In 2003 he began work on the website “www.monsternovel.com”, where his novel Monster Island was serialized on-line over the course of five months and quickly became an internet cult phenomenon. Two sequels to Monster Island have since also been serialized in the same fashion.
Customer Reviews
Great concept, crumbles a little towards the end.
An entertaining take on zombie tales. Where he went with the story made it less of a horror book and more of an "us vs. them" or good guys vs. bad guys story, but the characters were kind of interesting and it kept the plot moving along. Worth the read. Also, google the books and you can find them for free online.
A solid and inventive zombie movie... er, book.

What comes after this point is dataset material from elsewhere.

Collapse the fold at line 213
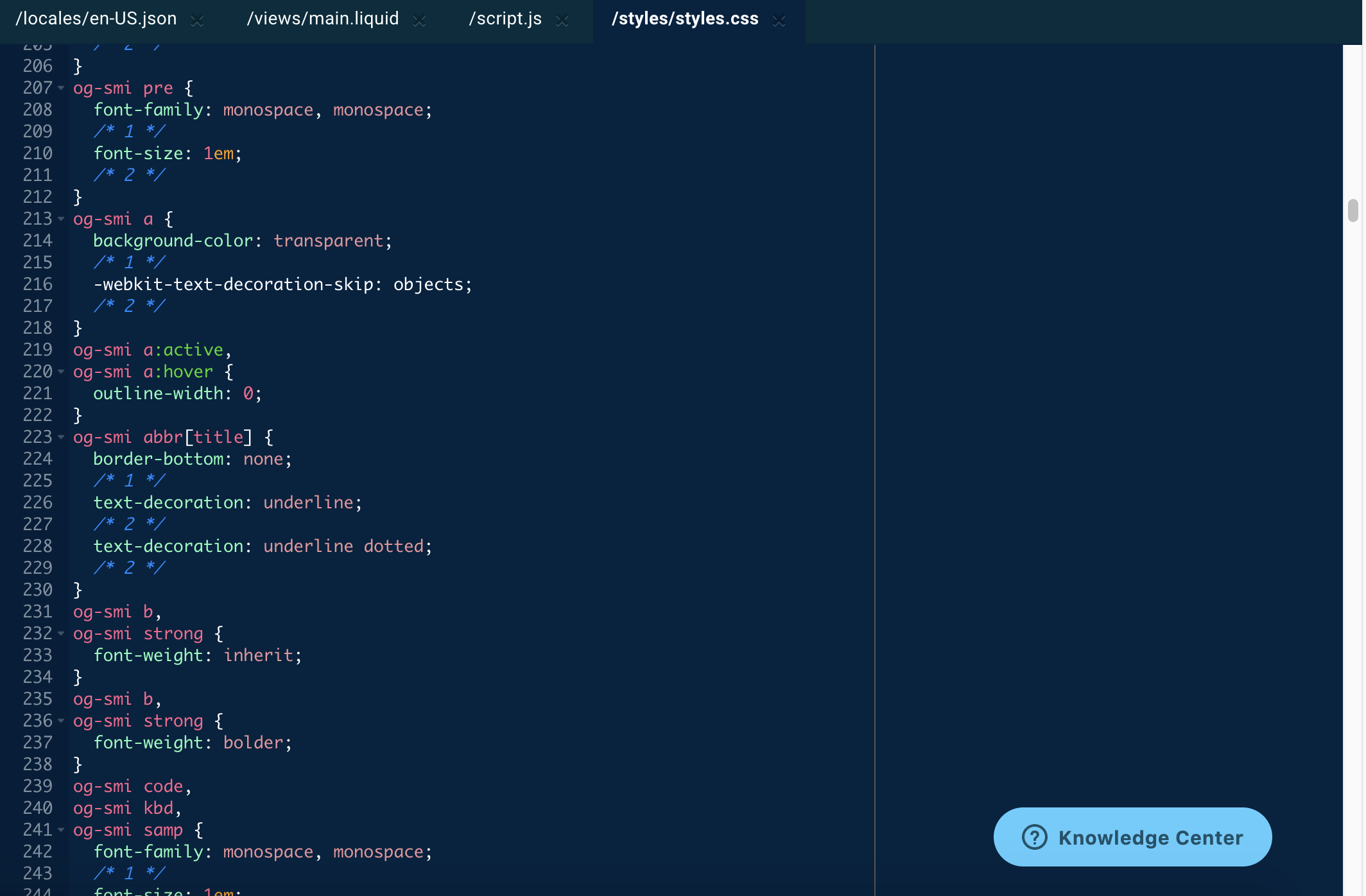 (61, 219)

Anyone who's a fan of George Romero's work will love MONSTER ISLAND. This book reads like one of the classic DEAD movies, full of action and fairly interesting characters caught in bad situations. In fact, a few of MONSTER ISLAND's characters are fairly well, uh, fleshed out? Ha ha. Even better, Wellington throws in some fresh, surprising plot twists along with the usual paint-by-the-numbers zombie fare. Some of the reversals I never saw coming. This is not profound literature by any means, but it is very, very entertaining!
Decent Start
This was a pretty good first horror novel. The writing was pretty crisp and the action flowed along well. There were some plotting problems that seemed to hurt the story a little. The story itself is basically split between a former UN peacekeeper who travels to Manhattan with a group of Somalian women fighters to find aids fighting drugs for their leader, and Gary an intelligent zombie. I though the Gary character was very original, and I liked the slow moving Romero type zombies. I thought the author missed a few good gross out kill moments he could have jumped on. I also didn't like the supernatural element that was added to the story near the end. Mummies, magic and wizards really took me out of the story. I have been reading some bad reviews on the next two books in the series, so I am a little hesitant to continue on with story. Maybe if my reading pile goes down a bit I may give the others a chance.